* [Work to be completed] From the records below, extract all the text exactly and leave the images behind.

** Opening Stored data block **

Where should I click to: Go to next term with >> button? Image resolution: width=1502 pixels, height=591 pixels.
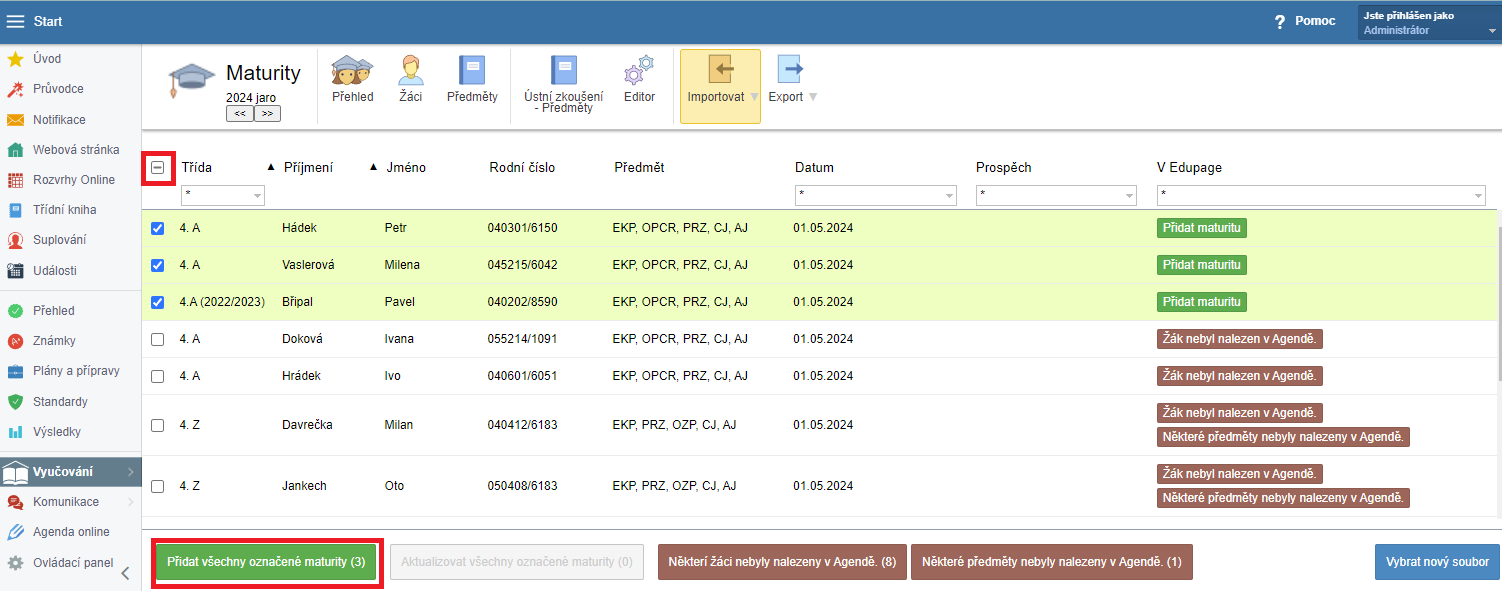(x=267, y=114)
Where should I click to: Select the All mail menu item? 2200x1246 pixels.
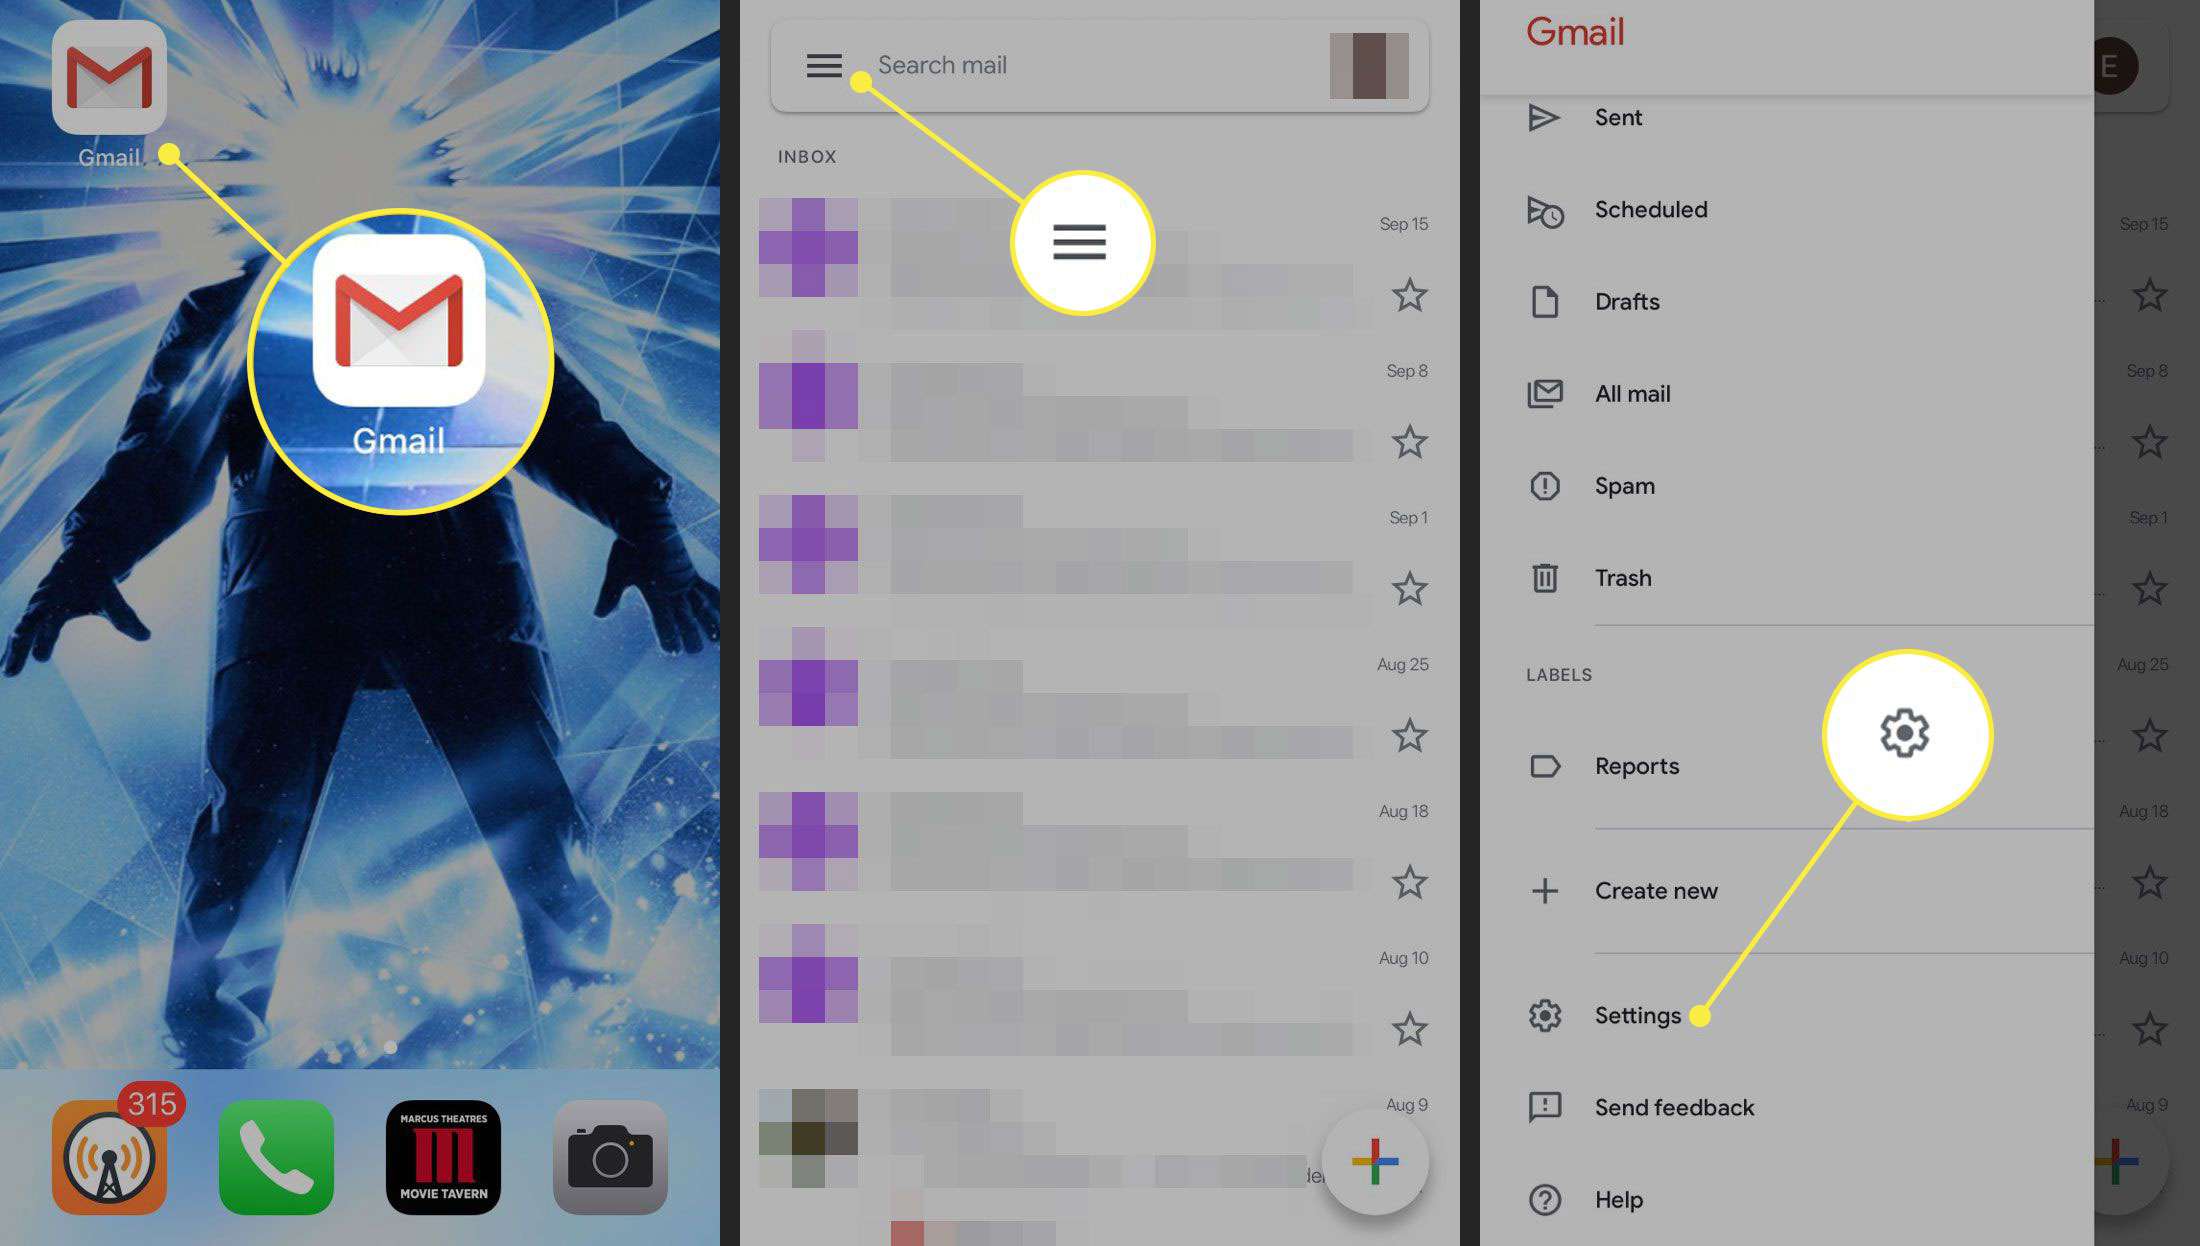click(x=1632, y=393)
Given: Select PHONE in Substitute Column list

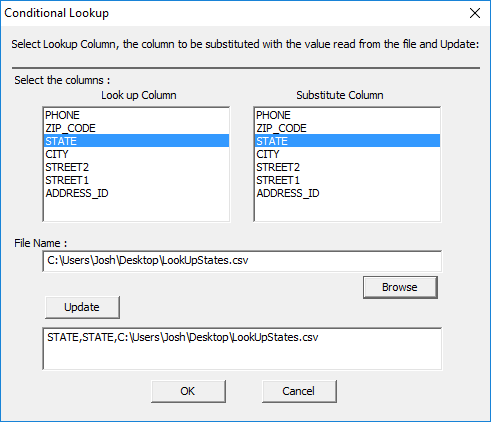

** Closing Stored data block **

* [Output for this task]
Where should I click to: Go to next term with >> button? Image resolution: width=1502 pixels, height=591 pixels.
(x=267, y=114)
Where should I click to: Select the All mail menu item? 2200x1246 pixels.
click(x=1632, y=393)
Given: Select PHONE in Substitute Column list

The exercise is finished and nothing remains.